One thing that bugs me about my methods, is how, in trying to superimpose layers, things often get too busy, and something breaks down. The above would be a case in point. Trying to combine the figural abstraction and the background, somehow neither seems right.

Manolo Spread #5, the ‘Silent Era’.

This frustration prompted me to further ‘worrit’ these ideas. But now in black and white only. It’s another way of trying to reduce and knock back the noise! Of the two I think the pastel effort, at left (and below) is the better.

There’s mileage in this’un.
Less sure about this one.

Running the same ideas through all these iterations allows me to explore different ideas via varied mediums.

Ultimately I’ll probably explore these ideas further – or not, if I abandon a vein, thinking it a poor prospect – in one of two ways: black and white prints, or full colour paintings.

Esp’ with the latter, whether it’s going to be acrylics or oils, the opacity of the medium adds yet another different facet to the process. And I can of course do monochromatic paintings and colour prints.
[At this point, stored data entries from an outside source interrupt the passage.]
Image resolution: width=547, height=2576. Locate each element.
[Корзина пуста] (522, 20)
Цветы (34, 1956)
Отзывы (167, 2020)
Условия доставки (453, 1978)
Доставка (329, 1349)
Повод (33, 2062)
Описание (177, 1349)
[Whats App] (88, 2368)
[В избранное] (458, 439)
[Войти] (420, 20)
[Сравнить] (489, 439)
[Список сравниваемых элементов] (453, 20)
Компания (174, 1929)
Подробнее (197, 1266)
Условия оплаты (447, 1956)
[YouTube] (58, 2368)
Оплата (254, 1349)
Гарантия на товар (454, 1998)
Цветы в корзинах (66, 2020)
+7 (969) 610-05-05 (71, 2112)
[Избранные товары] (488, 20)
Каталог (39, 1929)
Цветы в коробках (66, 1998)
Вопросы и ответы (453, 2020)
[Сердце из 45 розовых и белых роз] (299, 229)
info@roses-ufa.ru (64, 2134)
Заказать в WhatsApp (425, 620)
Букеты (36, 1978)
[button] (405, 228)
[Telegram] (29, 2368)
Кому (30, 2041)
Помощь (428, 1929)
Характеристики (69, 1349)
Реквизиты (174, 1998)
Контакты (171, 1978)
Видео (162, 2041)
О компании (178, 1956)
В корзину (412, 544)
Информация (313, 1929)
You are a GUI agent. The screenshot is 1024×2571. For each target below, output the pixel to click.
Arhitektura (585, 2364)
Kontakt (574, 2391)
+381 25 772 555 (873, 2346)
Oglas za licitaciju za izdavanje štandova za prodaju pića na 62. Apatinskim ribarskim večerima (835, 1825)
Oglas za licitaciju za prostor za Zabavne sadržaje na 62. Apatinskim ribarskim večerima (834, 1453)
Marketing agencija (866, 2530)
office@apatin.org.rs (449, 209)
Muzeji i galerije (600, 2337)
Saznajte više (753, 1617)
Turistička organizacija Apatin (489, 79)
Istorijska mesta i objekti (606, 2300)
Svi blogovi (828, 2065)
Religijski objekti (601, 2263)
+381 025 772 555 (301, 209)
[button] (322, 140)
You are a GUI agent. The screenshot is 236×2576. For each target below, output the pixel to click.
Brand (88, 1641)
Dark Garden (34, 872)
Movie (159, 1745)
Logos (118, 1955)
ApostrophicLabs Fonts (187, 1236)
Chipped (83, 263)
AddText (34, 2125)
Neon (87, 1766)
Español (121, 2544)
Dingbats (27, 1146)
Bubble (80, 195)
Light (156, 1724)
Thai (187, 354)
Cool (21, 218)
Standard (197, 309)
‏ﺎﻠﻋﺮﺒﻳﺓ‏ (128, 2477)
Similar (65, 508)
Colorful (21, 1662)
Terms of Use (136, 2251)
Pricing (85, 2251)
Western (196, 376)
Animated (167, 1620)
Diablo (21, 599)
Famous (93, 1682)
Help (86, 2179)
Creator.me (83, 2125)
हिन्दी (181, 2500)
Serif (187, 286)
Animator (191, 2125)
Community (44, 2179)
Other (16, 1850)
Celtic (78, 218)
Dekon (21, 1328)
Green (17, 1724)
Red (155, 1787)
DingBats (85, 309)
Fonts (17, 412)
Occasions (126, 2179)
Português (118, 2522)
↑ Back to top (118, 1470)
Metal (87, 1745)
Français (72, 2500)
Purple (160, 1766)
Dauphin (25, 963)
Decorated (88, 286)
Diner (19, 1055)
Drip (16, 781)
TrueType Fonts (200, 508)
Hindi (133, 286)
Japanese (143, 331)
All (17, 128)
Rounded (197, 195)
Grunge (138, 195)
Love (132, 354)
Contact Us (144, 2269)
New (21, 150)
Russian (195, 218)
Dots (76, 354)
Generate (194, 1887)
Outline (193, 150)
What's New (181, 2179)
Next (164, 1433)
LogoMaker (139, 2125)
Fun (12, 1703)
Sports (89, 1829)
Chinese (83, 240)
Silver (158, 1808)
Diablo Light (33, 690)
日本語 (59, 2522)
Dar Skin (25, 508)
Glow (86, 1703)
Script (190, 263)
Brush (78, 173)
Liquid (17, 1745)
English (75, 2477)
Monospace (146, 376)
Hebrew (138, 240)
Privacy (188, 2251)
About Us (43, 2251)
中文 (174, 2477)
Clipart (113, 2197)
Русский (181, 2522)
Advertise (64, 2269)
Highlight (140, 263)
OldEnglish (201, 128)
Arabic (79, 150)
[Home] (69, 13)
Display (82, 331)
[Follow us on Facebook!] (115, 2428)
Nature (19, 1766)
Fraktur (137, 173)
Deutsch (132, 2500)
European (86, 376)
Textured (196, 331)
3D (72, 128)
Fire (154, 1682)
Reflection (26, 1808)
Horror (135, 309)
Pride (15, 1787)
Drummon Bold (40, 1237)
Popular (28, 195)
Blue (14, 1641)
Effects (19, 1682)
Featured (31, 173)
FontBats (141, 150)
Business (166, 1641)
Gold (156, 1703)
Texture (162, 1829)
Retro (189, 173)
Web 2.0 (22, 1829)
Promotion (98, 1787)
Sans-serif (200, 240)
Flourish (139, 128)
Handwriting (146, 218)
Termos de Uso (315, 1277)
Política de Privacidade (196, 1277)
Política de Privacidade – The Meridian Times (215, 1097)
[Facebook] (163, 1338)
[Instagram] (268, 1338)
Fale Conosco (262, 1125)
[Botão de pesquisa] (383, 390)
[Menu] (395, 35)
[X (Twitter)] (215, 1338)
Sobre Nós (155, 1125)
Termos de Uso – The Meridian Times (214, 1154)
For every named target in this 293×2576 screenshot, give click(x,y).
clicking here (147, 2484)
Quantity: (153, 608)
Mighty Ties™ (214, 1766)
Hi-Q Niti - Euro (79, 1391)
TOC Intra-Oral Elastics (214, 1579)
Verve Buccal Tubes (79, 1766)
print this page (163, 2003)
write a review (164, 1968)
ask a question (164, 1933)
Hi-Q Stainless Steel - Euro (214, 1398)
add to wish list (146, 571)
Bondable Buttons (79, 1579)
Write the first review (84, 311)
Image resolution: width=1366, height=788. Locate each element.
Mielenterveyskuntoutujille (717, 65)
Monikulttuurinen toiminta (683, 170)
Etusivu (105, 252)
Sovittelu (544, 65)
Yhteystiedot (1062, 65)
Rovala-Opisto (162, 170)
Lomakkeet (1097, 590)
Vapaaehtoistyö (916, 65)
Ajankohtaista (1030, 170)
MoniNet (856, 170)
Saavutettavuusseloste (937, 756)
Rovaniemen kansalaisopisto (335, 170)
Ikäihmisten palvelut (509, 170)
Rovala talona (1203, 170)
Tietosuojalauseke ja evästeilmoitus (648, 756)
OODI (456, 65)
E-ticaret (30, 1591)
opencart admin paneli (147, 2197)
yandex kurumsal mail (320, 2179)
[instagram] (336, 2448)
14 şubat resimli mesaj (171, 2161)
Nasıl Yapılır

The permutations are endless!

ART: Another Old Series…

This series, in one pic.

This little series of miniature abstracts was born of spell of mental ill health. I hate that phrase, and I don’t think it really accurately captures what I was going through. But anyway, whatevs, as they say these days!

I was, rather amazingly, prescribed a short series of therapeutic art classes. As is so often the way with me, ornery curmudgeon that I am, I didn’t play by the rules – adopts Saxondale manner – this lone wolf rides to the tune of a different drummer (face-slap!).

My raison-ing was that, given I’m already a trained, even professional (occasionally!) artist, I didn’t need to do the ABC type stuff my group was doing. I just needed a quiet corner in which to pursue already established trajectories. Fortunately I was allowed to do just that.

The net results were this little serious of four mini-abstractions. They began life as an evolution from sketches of a stained glass window. In fact somewhere I’ve got an image I really like, showing how these little artworks evolved. I’ll stick that up here if I can find it!

To those with a bit of art or art history knowledge, some of my influences might be discernible? Perhaps ironically the single greatest influence on my own art isn’t really obvious in these series. That’d be Picasso. More on his influence to follow!

Some of the major influences on this approach, however, are Willem de Kooning, Philip Guston, and to a much lesser extent, some of Brice Marden’s linear stuff. There’s even a bit of Georg Baselitz in there (thanks to the influence of an old – and much missed – pal, Ben Carter). And then there are less obvious folk, like Turner, and even Caspar David Friedrich.

These aren’t the best photos. You can see the shadow of my head on them! It’d be nice to have much better lit and positioned photographs, but these’ll have to do for now!